思わず、そちらへ視線を動かしてしまった。
台所で調理する光景がフラッシュバックした。
まな板の上。皮が分厚く、その分よく熟したかぼちゃだ。菜切り包丁では歯が立たず、出刃は見当たらなかった。代わりに見つかったのは薪割用の斧。大上段から狙いを付けて、大きく振りかぶった。鏡開きのような小気味の良さで、かぼちゃはぱかんと殻を開く。真っ二つになったかぼちゃの断面が、ぼくの視界に映る。
オレンジを通り越して、赤く染まった果肉。厚い果肉の層のしたに、熟した濃いわた。どろりとした液状に溶けた果肉が流れ出す。半分腐ってしまっているのか、甘ったるさのなかにすえた臭いが同居している。鼻から吸い込んで息を詰まらせる。
畳に果汁が染みこんでいく。
「海砂利くんッ」
シェリの金切り声で我に返った。
現実の状態を直視した。
振り下ろされた斧が畳を突き破って、床板に突き刺さっている。喉の根元まで真っ二つに割れた海砂利の姿。襤褸を纏った老人が、彼の脳を素手で攫っている。かぼちゃのわたを引き千切るようにして、中身を掻き出している。
「ごめんくださぁい、ごめんくださぁい!」
老人は皺に垢が溜まって、皮膚のひだが盛り上がっている。しゃがれた声からは男か女かわからない。

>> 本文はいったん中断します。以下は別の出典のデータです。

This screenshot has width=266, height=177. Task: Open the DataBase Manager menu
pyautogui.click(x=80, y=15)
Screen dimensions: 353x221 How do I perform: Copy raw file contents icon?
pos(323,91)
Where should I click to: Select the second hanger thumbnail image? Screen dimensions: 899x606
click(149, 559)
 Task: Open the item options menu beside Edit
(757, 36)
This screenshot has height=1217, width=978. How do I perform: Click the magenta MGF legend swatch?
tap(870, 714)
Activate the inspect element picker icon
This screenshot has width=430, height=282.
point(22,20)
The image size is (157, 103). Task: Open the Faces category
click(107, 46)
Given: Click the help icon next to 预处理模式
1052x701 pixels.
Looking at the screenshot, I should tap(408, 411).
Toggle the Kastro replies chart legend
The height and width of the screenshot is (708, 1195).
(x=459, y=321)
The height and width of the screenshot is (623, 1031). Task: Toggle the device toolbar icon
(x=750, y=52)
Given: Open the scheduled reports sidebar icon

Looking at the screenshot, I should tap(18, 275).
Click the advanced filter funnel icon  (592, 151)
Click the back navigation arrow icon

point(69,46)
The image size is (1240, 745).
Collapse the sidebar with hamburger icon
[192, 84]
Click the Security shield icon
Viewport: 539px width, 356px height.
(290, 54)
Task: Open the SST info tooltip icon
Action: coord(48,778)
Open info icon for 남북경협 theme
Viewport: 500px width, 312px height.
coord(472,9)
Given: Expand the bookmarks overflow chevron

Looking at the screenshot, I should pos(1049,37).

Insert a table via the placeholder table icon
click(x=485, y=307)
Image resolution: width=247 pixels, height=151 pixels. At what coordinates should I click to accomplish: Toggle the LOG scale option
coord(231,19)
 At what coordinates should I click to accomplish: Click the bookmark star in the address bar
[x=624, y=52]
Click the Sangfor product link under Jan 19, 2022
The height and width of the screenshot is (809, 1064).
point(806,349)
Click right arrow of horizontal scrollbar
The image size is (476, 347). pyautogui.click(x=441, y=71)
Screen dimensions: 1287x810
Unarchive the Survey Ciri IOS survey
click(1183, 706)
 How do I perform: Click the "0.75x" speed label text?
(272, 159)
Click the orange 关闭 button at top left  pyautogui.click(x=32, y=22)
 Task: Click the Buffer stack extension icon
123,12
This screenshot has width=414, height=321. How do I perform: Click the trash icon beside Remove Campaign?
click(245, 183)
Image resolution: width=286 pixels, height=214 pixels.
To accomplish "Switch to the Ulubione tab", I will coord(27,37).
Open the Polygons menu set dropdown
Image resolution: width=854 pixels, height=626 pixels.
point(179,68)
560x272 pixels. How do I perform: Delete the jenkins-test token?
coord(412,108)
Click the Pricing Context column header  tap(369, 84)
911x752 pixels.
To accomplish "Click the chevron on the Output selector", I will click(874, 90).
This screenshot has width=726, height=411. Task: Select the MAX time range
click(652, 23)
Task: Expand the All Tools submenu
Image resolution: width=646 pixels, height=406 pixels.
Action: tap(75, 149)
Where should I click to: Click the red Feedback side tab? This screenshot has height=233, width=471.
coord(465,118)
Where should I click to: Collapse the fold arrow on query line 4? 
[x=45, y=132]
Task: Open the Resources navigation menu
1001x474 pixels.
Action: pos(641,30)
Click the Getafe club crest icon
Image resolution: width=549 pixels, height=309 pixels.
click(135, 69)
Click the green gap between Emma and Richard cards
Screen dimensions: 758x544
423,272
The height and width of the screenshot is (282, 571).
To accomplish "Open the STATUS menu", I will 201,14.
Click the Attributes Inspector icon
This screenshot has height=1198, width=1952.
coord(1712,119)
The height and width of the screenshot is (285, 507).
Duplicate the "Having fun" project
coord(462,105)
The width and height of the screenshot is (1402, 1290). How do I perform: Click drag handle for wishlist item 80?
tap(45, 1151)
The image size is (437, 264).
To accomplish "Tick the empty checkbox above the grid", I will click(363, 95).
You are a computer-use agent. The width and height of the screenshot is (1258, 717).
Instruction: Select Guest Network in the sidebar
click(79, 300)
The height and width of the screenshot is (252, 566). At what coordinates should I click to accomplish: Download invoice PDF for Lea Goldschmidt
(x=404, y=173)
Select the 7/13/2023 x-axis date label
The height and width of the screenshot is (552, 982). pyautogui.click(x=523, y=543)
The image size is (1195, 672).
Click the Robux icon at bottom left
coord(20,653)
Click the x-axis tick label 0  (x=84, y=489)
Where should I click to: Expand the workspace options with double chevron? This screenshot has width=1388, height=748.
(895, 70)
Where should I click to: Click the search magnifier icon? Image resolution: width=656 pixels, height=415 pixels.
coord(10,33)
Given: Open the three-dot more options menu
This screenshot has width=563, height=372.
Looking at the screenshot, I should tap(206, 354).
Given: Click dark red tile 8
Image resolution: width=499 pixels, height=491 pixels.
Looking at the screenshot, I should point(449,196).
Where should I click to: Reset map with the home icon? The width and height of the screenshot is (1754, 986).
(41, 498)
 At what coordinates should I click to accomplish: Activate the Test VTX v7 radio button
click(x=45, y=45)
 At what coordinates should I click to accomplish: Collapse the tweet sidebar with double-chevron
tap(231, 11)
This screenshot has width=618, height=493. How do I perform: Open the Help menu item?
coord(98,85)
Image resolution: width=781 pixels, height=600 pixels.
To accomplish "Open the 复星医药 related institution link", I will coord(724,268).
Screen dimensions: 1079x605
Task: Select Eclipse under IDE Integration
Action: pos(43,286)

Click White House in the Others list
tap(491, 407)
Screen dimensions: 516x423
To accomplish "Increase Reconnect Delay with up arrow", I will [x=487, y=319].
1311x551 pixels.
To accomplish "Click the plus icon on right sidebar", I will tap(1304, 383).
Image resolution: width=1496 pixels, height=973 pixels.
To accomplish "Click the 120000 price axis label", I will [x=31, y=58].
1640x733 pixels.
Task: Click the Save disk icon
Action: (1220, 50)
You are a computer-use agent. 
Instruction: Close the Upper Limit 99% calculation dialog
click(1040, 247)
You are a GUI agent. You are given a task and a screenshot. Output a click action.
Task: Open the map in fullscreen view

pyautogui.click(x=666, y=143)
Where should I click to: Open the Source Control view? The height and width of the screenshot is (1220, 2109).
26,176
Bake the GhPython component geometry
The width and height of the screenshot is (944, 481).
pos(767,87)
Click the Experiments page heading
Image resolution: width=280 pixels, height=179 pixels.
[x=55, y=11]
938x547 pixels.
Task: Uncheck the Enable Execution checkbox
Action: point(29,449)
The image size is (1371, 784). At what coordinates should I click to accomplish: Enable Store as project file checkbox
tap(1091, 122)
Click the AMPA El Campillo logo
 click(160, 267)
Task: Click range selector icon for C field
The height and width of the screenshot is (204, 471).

老人は耳障りな叫びで、海砂利の中身を熱心にほじくり返す。
玄関を叩いていた声の正体はこの老人だ。いつの間に入ってきたのだろう。物音ひとつしなかったのに。
「ごめんくださぁい、だれかぁ、いませんかぁッ」
恐怖がぼくらを縛り付けて、だれも動くことができなかった。
目の前で起こった出来事が信じられない。こんなことはアトラクションの域を越えている。
「さぁ、片付けましょうか」
そんな中、村人たちは終わった宴会の片付けを始める。鉢と大皿を下げ、残り物をタッパーに。洗い物をするひと、テーブルを拭いて片付けるもの。自然と役割を分担して、てきぱきと作業が進められる。
老人の存在や海砂利の身に起こった惨劇をまったく無視して。それが何よりも不気味で、気持ちが悪かった。
「だれかぁ、いらっしゃいませんかぁ」
気持ち悪さがこみあげてくる。
「いないですかぁッ」
胃の内容物が逆流し、抑えきれない。
「ごめんくださぁい!」
老人の叫びが脳髄を痺れさせる。
手足が震える。
酔いが氾濫する。
寒い。昔、感じたことのある、骨の軋む寒さだった。
アトラクションが。悪夢の国のアトラクションがはじまったんだ。